Optimal Malware Attack and Defense in Mobile Wireless Networks
Speaker: Saswati Sarkar, University of Pennsylvania
Abstract
Malicious self-replicating codes, known as malware, pose substantial threat to wireless networks, and the economic viability of the investments directed towards wireless infrastructure is contingent on the design of effective countermeasures. The first step towards this end is to anticipate malware hazards, and understand the threat before the attacks are actually launched. In this talk, we quantify the fundamental limits on the damage that the malware can inflict by optimally choosing its actions. Such limitations arise because the capabilities of the malware are limited by the resource constraints x of wireless networks which the malware utilizes as well to propagate the contagion. Specifically, malware needs to decide how best to utilize the limited battery reserves of the host in scanning the media and transmitting packets that carry the contagion, as once the host's battery is depleted, the network incurs a cost, but so does the malware as the host can no longer be utilized to propagate the contagion and also in fulfilling its subversive ends. We formulate the maximization of the overall damage inflicted on the network as an optimal control problem, and subsequently identify structural properties of the optimal actions of the malware using Pontryagin's Maximum Principle. We show that the malware can inflict the maximum damage by choosing simple bang-bang control functions with at most two jumps. The network can launch counter-measures through power control based quarantining strategies and also by fetching security patches that immunize the vulnerable and heal the infected hosts.

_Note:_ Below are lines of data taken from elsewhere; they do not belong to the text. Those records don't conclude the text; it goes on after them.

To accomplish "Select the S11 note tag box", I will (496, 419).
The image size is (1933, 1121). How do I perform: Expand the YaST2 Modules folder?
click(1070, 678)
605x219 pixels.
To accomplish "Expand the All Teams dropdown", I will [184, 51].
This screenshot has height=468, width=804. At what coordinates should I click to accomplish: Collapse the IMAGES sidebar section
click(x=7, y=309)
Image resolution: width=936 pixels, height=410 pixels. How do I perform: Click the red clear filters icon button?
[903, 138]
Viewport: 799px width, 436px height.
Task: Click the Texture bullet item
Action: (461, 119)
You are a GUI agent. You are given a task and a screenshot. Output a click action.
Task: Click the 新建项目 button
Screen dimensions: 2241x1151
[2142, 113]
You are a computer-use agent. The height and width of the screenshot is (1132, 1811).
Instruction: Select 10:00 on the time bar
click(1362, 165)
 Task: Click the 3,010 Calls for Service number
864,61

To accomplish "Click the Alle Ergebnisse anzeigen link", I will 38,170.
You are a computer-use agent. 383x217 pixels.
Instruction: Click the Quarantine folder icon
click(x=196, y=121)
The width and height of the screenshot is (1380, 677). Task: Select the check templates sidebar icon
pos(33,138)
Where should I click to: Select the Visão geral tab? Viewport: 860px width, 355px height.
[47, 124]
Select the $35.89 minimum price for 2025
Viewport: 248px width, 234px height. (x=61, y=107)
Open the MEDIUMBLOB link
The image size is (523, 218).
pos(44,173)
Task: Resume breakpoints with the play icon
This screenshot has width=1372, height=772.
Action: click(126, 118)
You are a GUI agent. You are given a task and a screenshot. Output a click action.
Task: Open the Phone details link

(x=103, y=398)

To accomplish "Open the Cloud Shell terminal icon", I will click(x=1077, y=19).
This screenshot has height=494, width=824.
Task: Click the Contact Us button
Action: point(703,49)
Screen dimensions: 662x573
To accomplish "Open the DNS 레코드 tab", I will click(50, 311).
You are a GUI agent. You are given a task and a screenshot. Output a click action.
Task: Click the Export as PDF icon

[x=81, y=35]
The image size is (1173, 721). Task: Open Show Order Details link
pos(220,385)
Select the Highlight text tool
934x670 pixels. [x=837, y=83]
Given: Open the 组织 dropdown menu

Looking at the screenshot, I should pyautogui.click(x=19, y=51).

Such power control strategies however deteriorate the quality of service in the network, and the transmission of patches consume valuable transmission resources such as spectrum and energy. We formulate the optimal countermeasure selection as optimal control problems and identify structural properties of the optimal solutions. The optimal strategies again turn out to be bang-bang functions with at most two jumps, and should therefore be readily implementable in resource constrained wireless devices.
About the Speaker
Saswati Sarkar received her BS from Jadavpur University in 1994, MS from Indian Institute of Science Bangalore in 1996 and PhD in 2000 from the Electrical and Computer Engineering Department in University of Maryland, College Park. She is currently an associate professor in the Electrical and Systems Engineering department at the University of Pennsylvania, where she joined as an assistant professor in 2000. She received the Motorola gold medal for being adjudged the best masters student in the division of electrical sciences at the Indian Institute of Science, Bangalore, and also received the NSF career award in 2003. Her research interests are in resource allocations, security and economics of wireless networks. She has served as an associate editor in IEEE Transactions in Wireless Networks from 2001 to 2006, and is currently on the editorial board of IEEE/ACM Transactions on Networking.